* _Problem requirements_: Skip the pictures and retype exactly the lines from the one holding "Given: Open the network Wi-Fi status icon" through the end of the entries.

* _Provided entries_:
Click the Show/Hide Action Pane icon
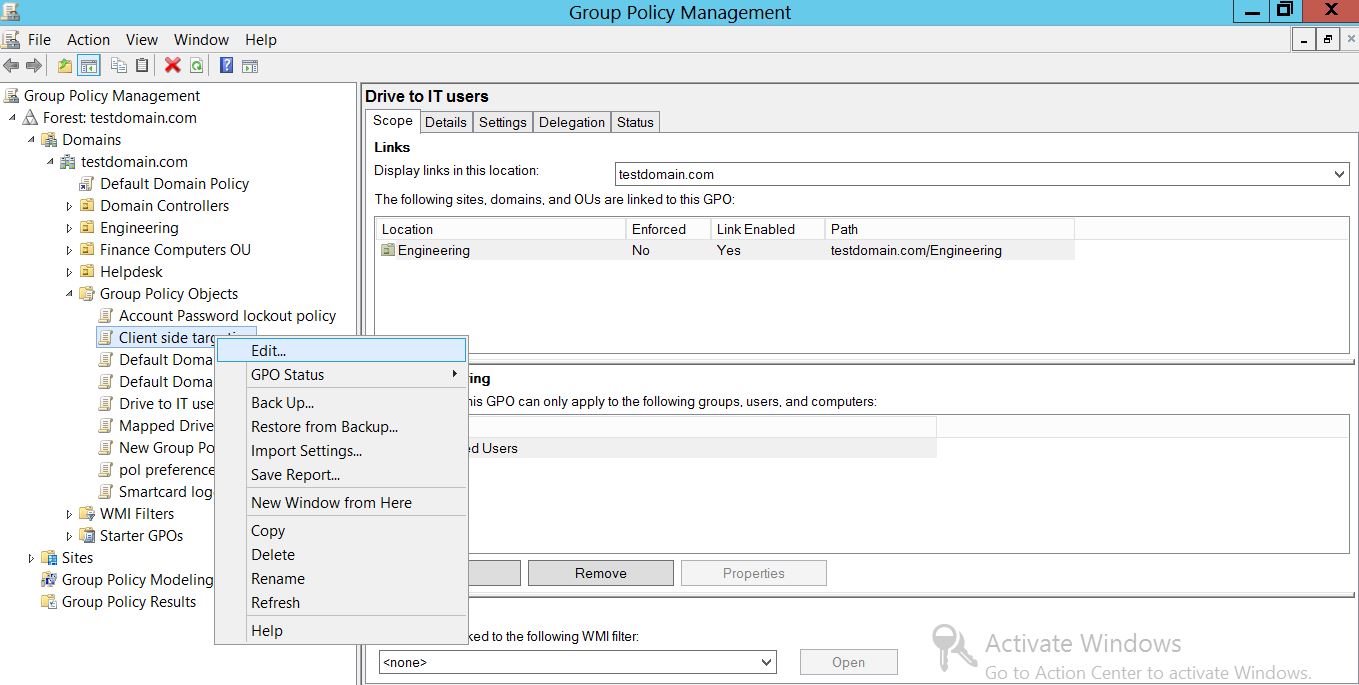 click(250, 66)
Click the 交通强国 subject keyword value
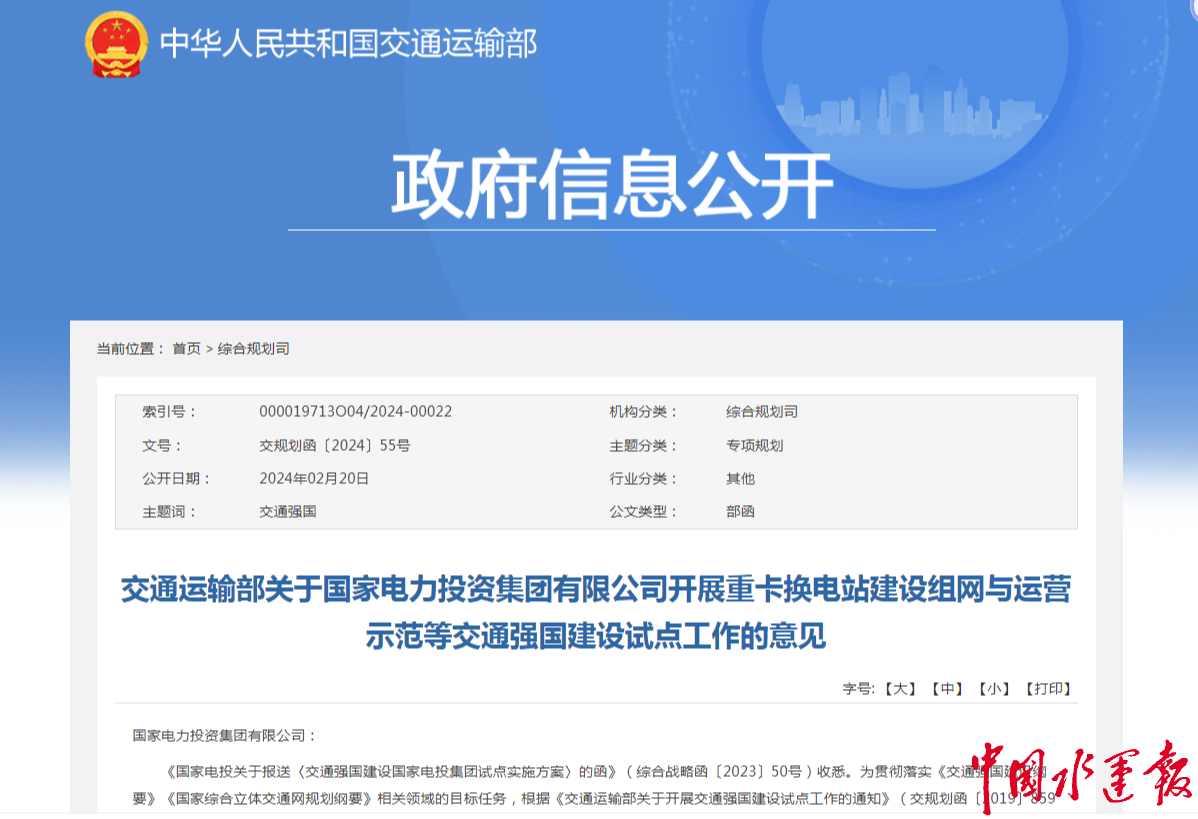The image size is (1198, 819). pos(288,512)
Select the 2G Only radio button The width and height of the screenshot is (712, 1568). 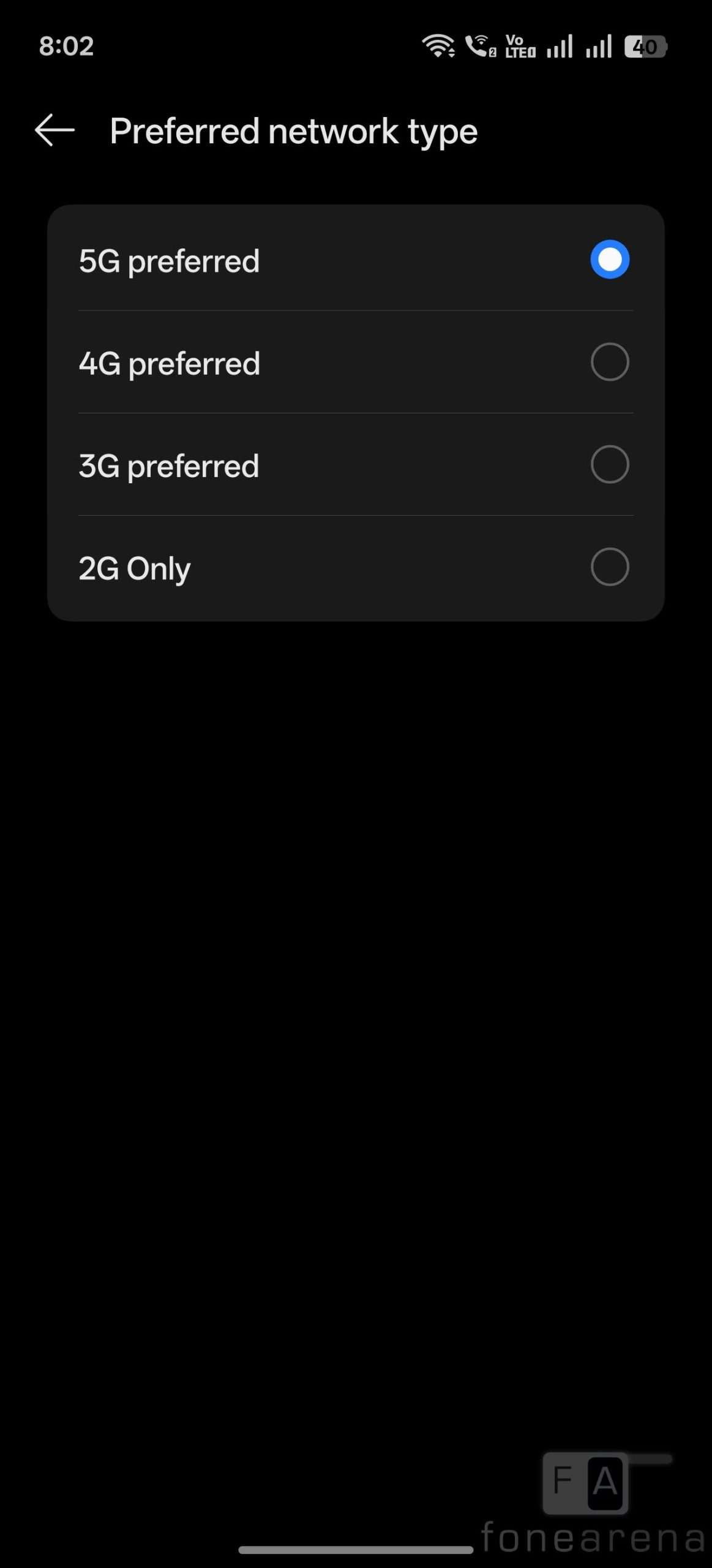click(609, 567)
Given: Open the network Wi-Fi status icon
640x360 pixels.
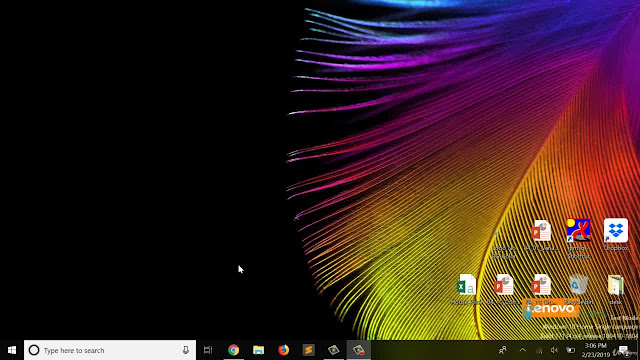Looking at the screenshot, I should point(539,350).
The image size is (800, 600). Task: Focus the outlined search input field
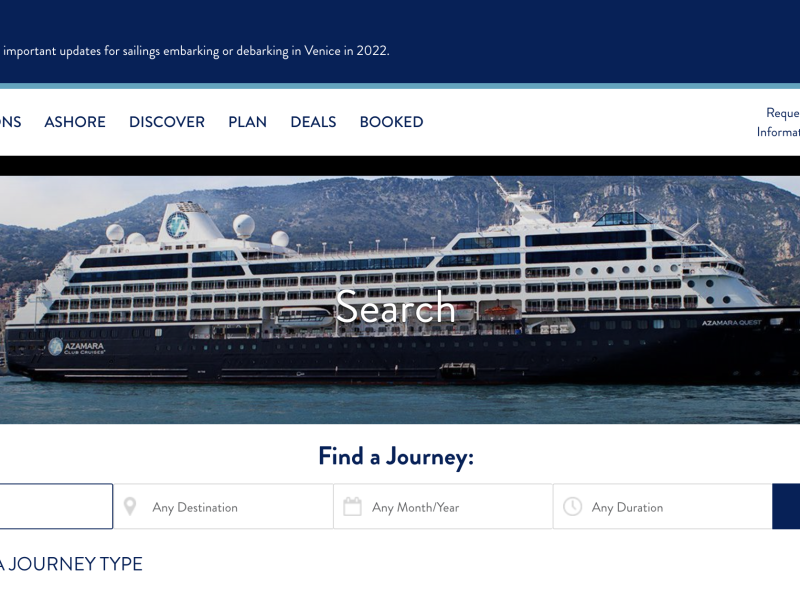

* _Response for this exercise_:
Given: Open the network Wi-Fi status icon
640x360 pixels.
Looking at the screenshot, I should point(539,350).
The image size is (800, 600). Task: Focus the outlined search input field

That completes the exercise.